More than 40,000 runners took part amid temperatures of 24.1C (75.3F) which were recorded in St James's Park, the Met Office said.
Runners were warned it could be even hotter on the course because of the heat absorbed by the roads and from other competitors.
The 26.2-mile race was started at 10:00 BST by the Queen who pressed a button from the grounds of Windsor Castle.
A high of 22.7C (72.8C) was recorded at St James's Park in 1996 and 22.6C (72.6F) in 2007 - when one runner died after collapsing during the race and 73 had to go to hospital.
London Marathon event director Hugh Brasher said organisers distributed four-and-a-half litres of water per person - more than any other mass participation event in the world.
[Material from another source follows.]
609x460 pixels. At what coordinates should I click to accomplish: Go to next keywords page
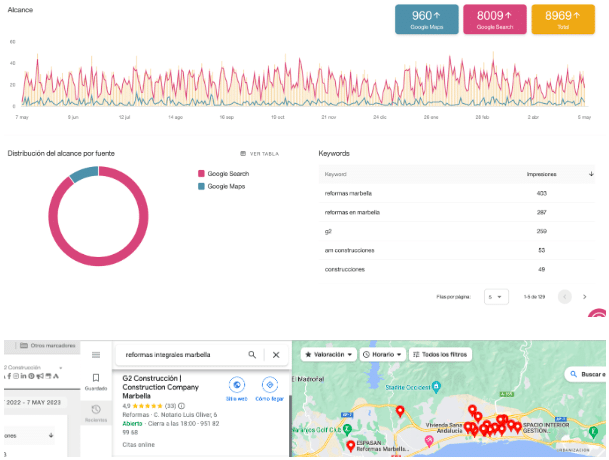click(590, 297)

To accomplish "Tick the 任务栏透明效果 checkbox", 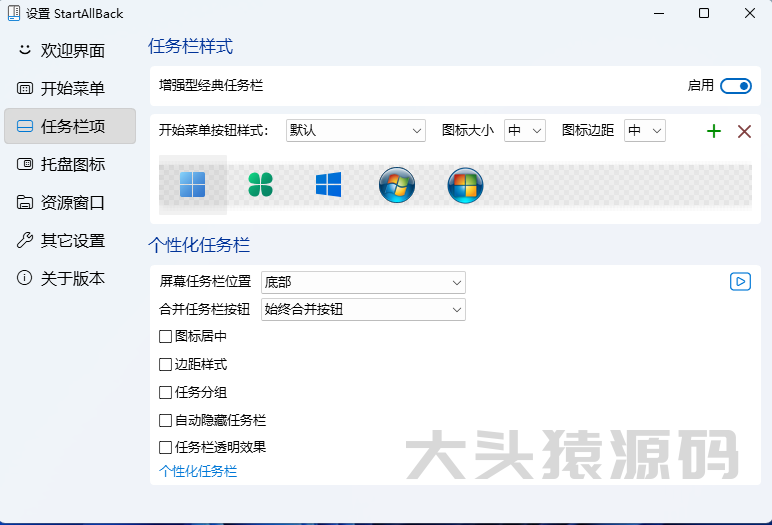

However, he admitted water did run out at miles eight, nine and 10.
Mr Brasher added that the event, which has seen more than 38,000 finishers, was "planned thoroughly" and organisers would see what lessons could be learnt for next year.
Before the start of the race, organisers warned the high temperatures could be especially difficult for fancy dress runners.
Almost 100 competitors attempted to enter the Guinness World Records dressed in outfits such as a suit of armour, a Paddington Bear costume and ski boots.
Rob Pope set a new world record time for a competitor dressed as a film star, crossing the line dressed as Forrest Gump in just over 2 hours 36 minutes.
Mr Pope, who is running 15,000 miles across America following the route run by Tom Hanks' character, said he had "never seen crowds like that".